Não deixe que o sonho vire um pesadelo

Faria conta que, num primeiro momento, elas tiveram de lidar com o sentimento de fracasso. “Mas conversando com amigos e até com outros proprietários de restaurantes, vimos que fomos corajosas e percebemos o momento certo de parar. De alguma forma, foi um alívio pensar que, até na hora de encerrarmos, fizemos de maneira planejada”, diz. 

Para ela, a maior dificuldade foi ver que o projeto desenvolvido para o Farnel para além do restaurante, com a questão cultural e ambiental, não deu certo. “Quando é um projeto que é um ideal vida não dá certo, ou só dá certo só em termos ideológicos, que é o que acredito que houve com a gente pois havia valorização, mas as pessoas não consumiam, é hora de parar. E está tudo bem também”, diz. “Trabalhei muitos anos como consultora em projetos sociais e urbanos, e percebi que isto tem mais a ver com meu perfil do que ser empresária e ganhar dinheiro acima de tudo. A lição é que quando você é empresário você precisa pensar muito no resultado, e isso é dificultoso para mim”, completa. Faria, que é turismóloga, voltou a trabalhar com consultoria em projetos públicos e privados e não se vê empreendendo novamente, pelo menos por enquanto. 

Para Leal, o momento de encerrar as atividades da Staff Digital também foi correto. Ele, que é mentor de algumas startups, conta que costuma ver que muitas vezes o sonho pode ser maior do que você tem para oferecer no momento. “Como vi isso acontecer em algumas empresas de que sou mentor, acho que fiquei meio vacinado e soube enxergar este momento no meu caso. Me sinto privilegiado em ter percebido isso com rapidez, mas também foi mais fácil tomar a decisão porque eu já estava envolvido em outras atividades além da empresa, não tenho filhos, sou jovem e tenho uma estrutura de apoio familiar”, conta. 

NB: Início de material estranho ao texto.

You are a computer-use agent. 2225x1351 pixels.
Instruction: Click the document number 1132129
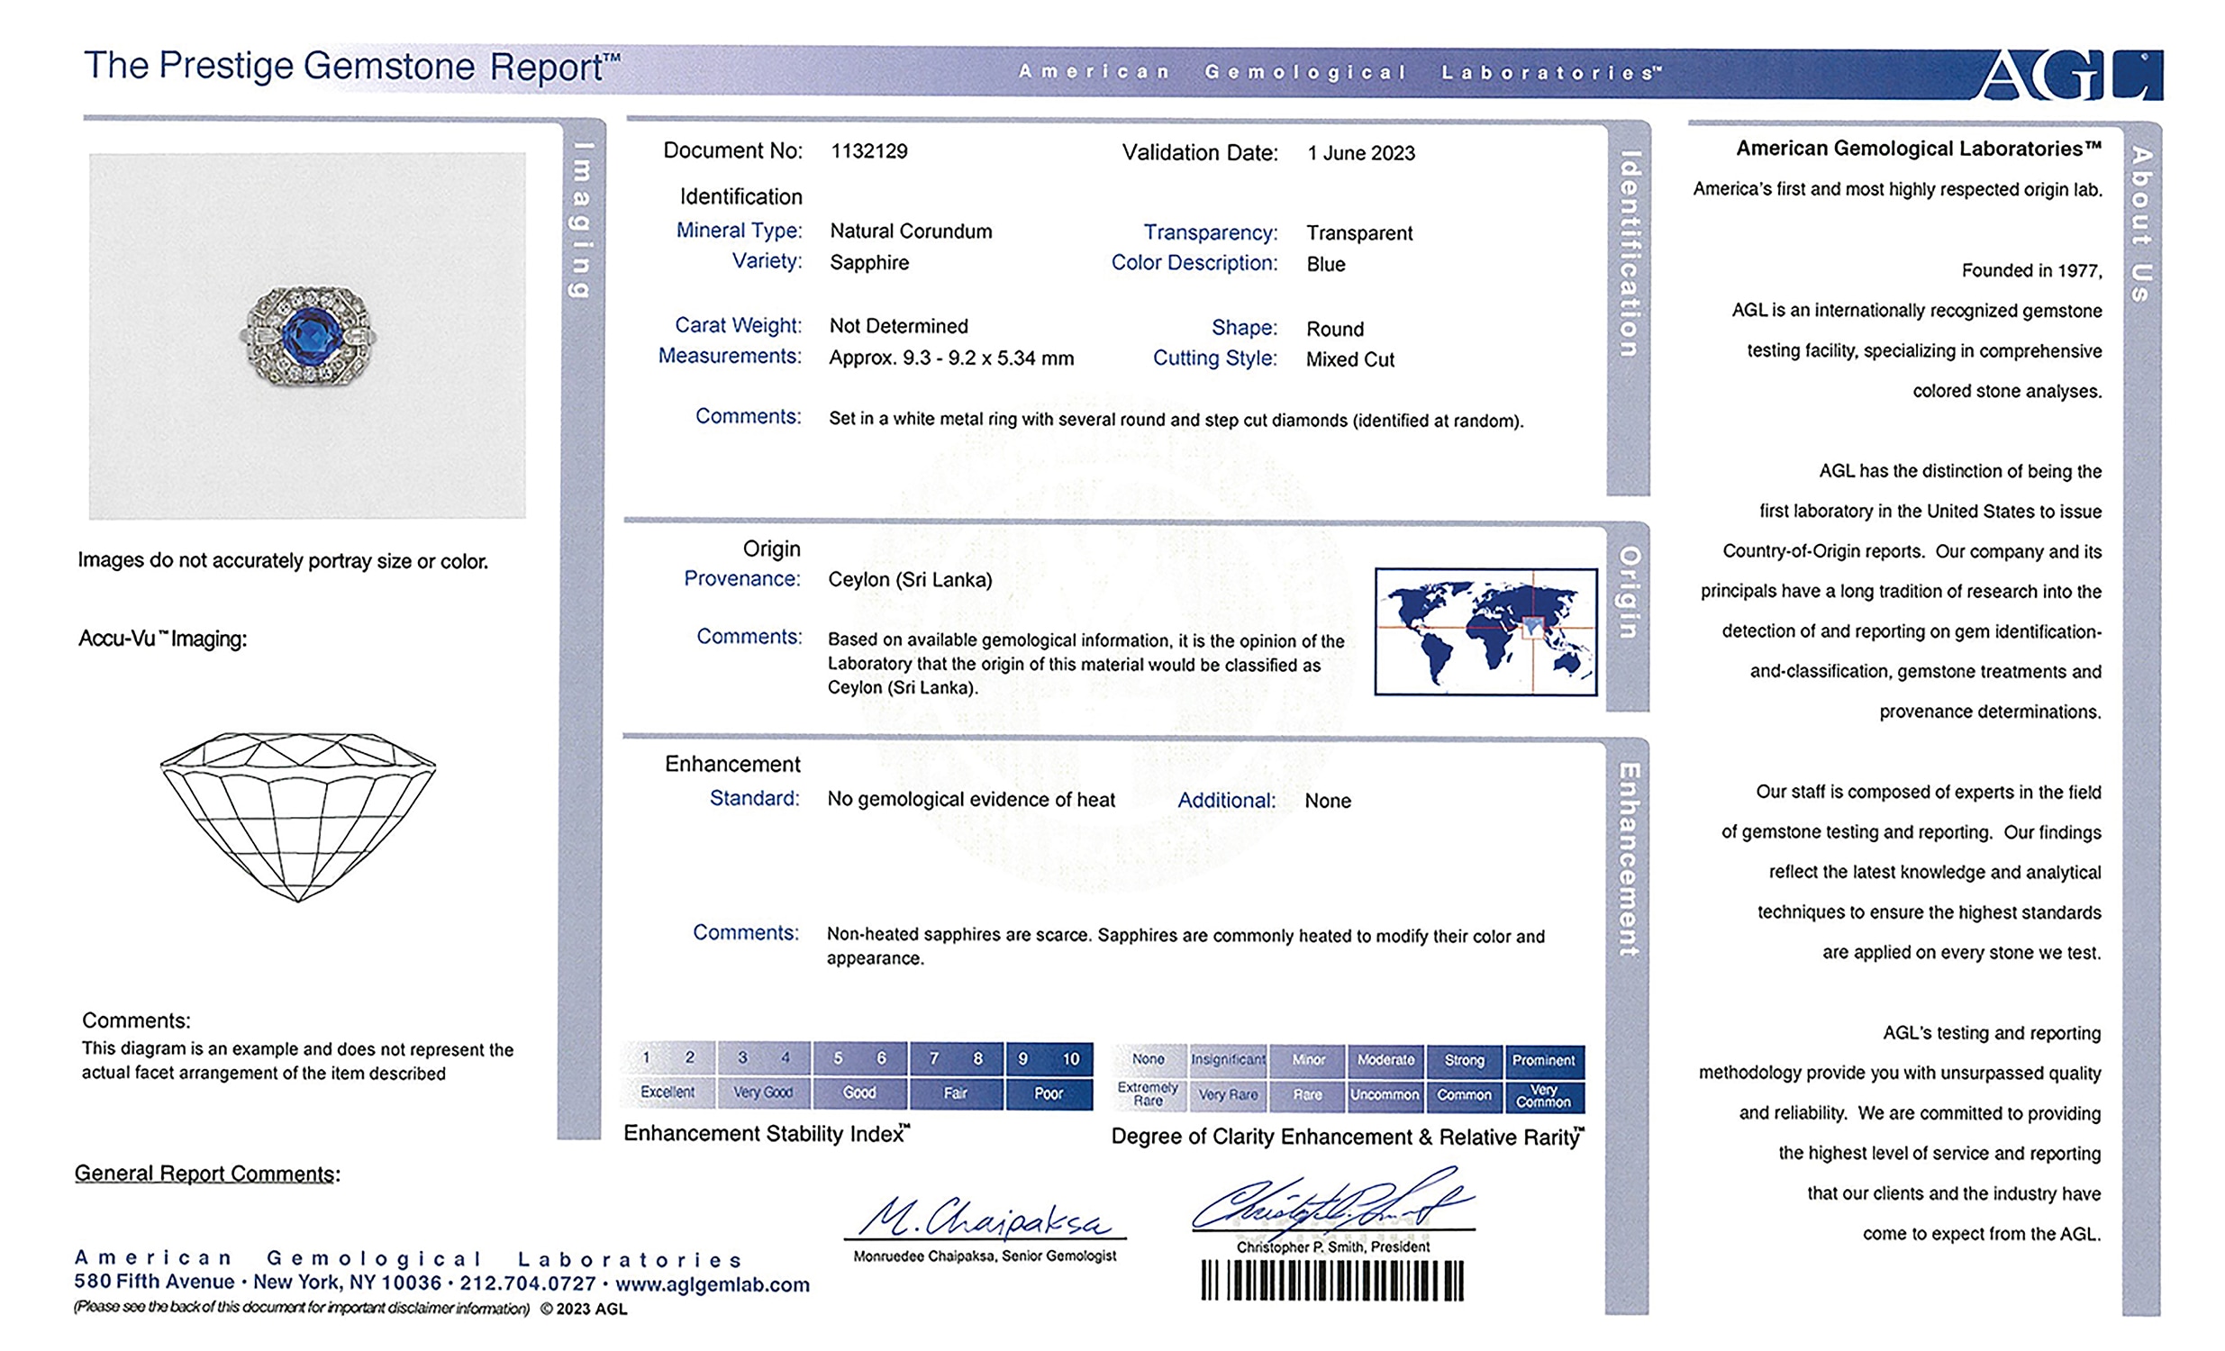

Além da empresa, Leal também dá palestras pelo Brasil, escreve colunas e pretende, agora, retornar ao jornalismo. Ele conta que logo após sua decisão, sentou e colocou em um papel as habilidades que desenvolveu em todos estes anos de trabalho, em quais áreas ele poderia atuar e o que poderia fazer. “A partir disso, acionei minha rede de contatos e me coloquei disponível. Agora é lutar nesta nova fase, mas sempre busco ver o lado bom, por mais clichê que pareça”, diz. 

Segundo o professor do Insper, os jovens empreendedores, em especial, costumam lidar com vários chamarizes, aspectos que dominam sua atenção, e têm dificuldades em focar e priorizar os objetivos. “Isto cria algumas pessoas com baixo nível de resiliência e bastante frustadas com um mundo que não é o seu ideal. Neste sentido, empreender parece um cântico mágico que cria um país das maravilhas só seu, mas rapidamente descobrem que precisam fazer contabilidade, pagar impostos, gerar e cobrar boletos, lidar com pessoas que não têm o mesmo ideal, vender e superar a expectativa do cliente, negociar com fornecedores, cobrar resultados. É muito trabalho para um resultado questionável, principalmente nos primeiros meses ou até o negócio começar a gerar fluxo de caixa positivo”, alerta. 

Será um problema de perfil? 

Muito se fala sobre o “perfil empreendedor”, como se fosse algo que a pessoa já nasce com ou sem. “Claro que algumas pessoas são mais ousadas, têm mais coragem de arriscar e isso é importante para empreender. Mas o empreendedorismo pode ser estimulado e desenvolvido”, afirma Shimoyama. 

Nakagawa também acredita que não existe um perfil ideal de empreendedor. Ele defende a Teoria de Inteligências Múltiplas, do professor americano Howard Gardner, que diz que todos temos inteligência, mas de maneiras diferentes. A teoria considera oito tipos diferentes de inteligência: lógico-matemática, linguística, espacial, corporal-cinestésica, naturalista, musical, intrapessoal e interpessoal. 

“Quem decide empreender deve saber qual é a sua inteligência principal e quais precisará desenvolver ou buscar um sócio ou um colaborador-chave que tenha o que te falta. Para evitar que o sonho se torne pesadelo, é preciso ter sócios com inteligências complementares e sinérgicas. Também é preciso ter mentores para discutir o negócio periodicamente. E o principal, é preciso criar um negócio cuja missão cumpra um propósito pessoal e verdadeiro do empreendedor”, finaliza.